Cosa è importante dal punto di vista tecnico
Abbiamo creato una lampada a vapore di mercurio da 365 nm caratterizzata da un’alta purezza spettrale, con una larghezza di banda stretta e un rivestimento in quarzo privo di ozono. Il riflettore utilizza uno strato dicroico impostato su 365 nm, il che permette di ottenere un’intensità di irradiazione superiore a 2,5 W/cm² sul piano del substrato. La densità energetica necessaria per la polimerizzazione varia tra 800 e 1200 mJ/cm², a seconda della velocità di stampa. L’intensità luminosa rimane stabile per tutta la durata di vita della lampada: si verifica soltanto una diminuzione inferiore al 5% dopo 5.000 ore di funzionamento. Inoltre, la lunghezza dell’arco elettrico è adeguata ai moduli UV utilizzati nella stampa.
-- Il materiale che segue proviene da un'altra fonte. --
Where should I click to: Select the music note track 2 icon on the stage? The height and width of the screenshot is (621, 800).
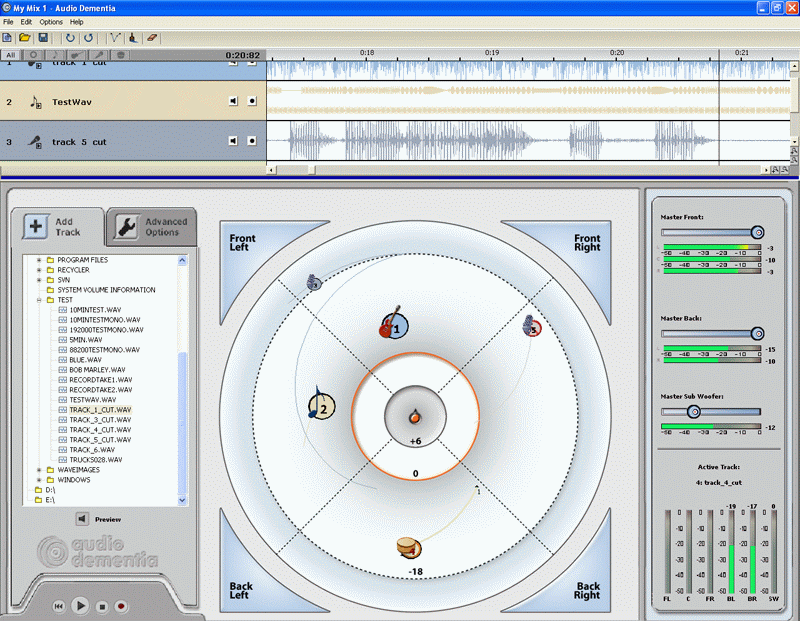coord(320,405)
Perché funziona in questa applicazione
Gli inchiostri anticontraffazione contengono fotoiniziatori che reagiscono in modo selettivo alla luce a 365 nm. Il segnale spettrale prodotto dalla nostra lampada migliora l’uniformità della polimerizzazione, permettendo così che le microstrutture e le immagini presenti negli inchiostri vengano polimerizzate correttamente. In questo modo si ottiene un contrasto migliore durante la verifica spettrale. Il colore e la texture degli inchiostri rimangono stabili, diminuiscono i rifiuti dovuti a errori di stampa, e i tempi di preparazione dei materiali per la stampa diminuiscono, poiché la lampada raggiunge immediatamente l’intensità massima, senza bisogno di tempo di ricarica. Inoltre, la lampada consuma meno energia rispetto ai sistemi a banda larga, e la precisione spettrale evita un surriscaldamento indesiderato del substrato.
I dettagli fondamentali per il funzionamento ottimale
È fondamentale adattare la geometria del riflettore e la posizione della lampada in base alle caratteristiche dello stampante. Anche un disallineamento di soli 5 mm può ridurre l’intensità di irradiazione del 20%. È necessario assicurarsi che le linee spettrali dei fotoiniziatori presenti negli inchiostri coincidano con 365 nm, e verificare anche la capacità di trasmissione UV del substrato. La lampada diventa molto calda quando funziona a piena intensità; quindi è necessario mantenere costante il flusso d’aria di raffreddamento e rispettare i limiti termici imposti dalla lampada stessa. Nei ambienti polverosi, è necessario pulire regolarmente il riflettore con alcol isopropilico e controllarlo ogni trimestre per mantenere l’efficienza spettrale ottimale.